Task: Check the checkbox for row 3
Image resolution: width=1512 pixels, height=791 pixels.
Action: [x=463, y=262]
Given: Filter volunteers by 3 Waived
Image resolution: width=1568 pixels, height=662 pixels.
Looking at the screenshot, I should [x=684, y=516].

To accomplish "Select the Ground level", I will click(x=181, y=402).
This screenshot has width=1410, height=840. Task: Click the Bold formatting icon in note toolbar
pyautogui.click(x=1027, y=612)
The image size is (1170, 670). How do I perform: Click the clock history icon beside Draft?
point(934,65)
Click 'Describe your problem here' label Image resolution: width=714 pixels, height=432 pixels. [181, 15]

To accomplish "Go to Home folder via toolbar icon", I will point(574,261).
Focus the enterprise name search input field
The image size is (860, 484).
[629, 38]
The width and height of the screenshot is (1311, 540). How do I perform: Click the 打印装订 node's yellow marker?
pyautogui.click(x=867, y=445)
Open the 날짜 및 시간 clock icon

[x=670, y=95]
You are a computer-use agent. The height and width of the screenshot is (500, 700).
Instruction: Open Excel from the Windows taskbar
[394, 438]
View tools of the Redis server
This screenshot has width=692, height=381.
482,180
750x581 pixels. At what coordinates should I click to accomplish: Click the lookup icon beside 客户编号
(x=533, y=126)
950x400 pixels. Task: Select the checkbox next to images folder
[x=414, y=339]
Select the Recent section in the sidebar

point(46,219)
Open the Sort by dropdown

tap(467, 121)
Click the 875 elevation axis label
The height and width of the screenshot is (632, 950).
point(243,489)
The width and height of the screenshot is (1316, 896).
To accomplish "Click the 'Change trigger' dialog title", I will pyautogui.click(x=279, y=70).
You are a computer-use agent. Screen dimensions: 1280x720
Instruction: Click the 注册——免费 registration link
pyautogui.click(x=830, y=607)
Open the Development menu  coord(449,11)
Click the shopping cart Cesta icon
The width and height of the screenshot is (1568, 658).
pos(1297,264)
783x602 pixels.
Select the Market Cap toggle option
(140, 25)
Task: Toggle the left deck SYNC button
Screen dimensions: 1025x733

WORK REQUIRED = In full and word for word, output the material.

TASK RESPONSE =
Task: Check the checkbox for row 3
Image resolution: width=1512 pixels, height=791 pixels.
Action: [x=463, y=262]
Given: Filter volunteers by 3 Waived
Image resolution: width=1568 pixels, height=662 pixels.
Looking at the screenshot, I should [x=684, y=516].

To accomplish "Select the Ground level", I will click(x=181, y=402).
This screenshot has width=1410, height=840. Task: Click the Bold formatting icon in note toolbar
pyautogui.click(x=1027, y=612)
The image size is (1170, 670). How do I perform: Click the clock history icon beside Draft?
point(934,65)
Click 'Describe your problem here' label Image resolution: width=714 pixels, height=432 pixels. [181, 15]

To accomplish "Go to Home folder via toolbar icon", I will point(574,261).
Focus the enterprise name search input field
The image size is (860, 484).
[629, 38]
The width and height of the screenshot is (1311, 540). How do I perform: Click the 打印装订 node's yellow marker?
pyautogui.click(x=867, y=445)
Open the 날짜 및 시간 clock icon

[x=670, y=95]
You are a computer-use agent. The height and width of the screenshot is (500, 700).
Instruction: Open Excel from the Windows taskbar
[394, 438]
View tools of the Redis server
This screenshot has width=692, height=381.
482,180
750x581 pixels. At what coordinates should I click to accomplish: Click the lookup icon beside 客户编号
(x=533, y=126)
950x400 pixels. Task: Select the checkbox next to images folder
[x=414, y=339]
Select the Recent section in the sidebar

point(46,219)
Open the Sort by dropdown

tap(467, 121)
Click the 875 elevation axis label
The height and width of the screenshot is (632, 950).
point(243,489)
The width and height of the screenshot is (1316, 896).
To accomplish "Click the 'Change trigger' dialog title", I will pyautogui.click(x=279, y=70).
You are a computer-use agent. Screen dimensions: 1280x720
Instruction: Click the 注册——免费 registration link
pyautogui.click(x=830, y=607)
Open the Development menu  coord(449,11)
Click the shopping cart Cesta icon
The width and height of the screenshot is (1568, 658).
pos(1297,264)
783x602 pixels.
Select the Market Cap toggle option
(140, 25)
Task: Toggle the left deck SYNC button
Screen dimensions: 1025x733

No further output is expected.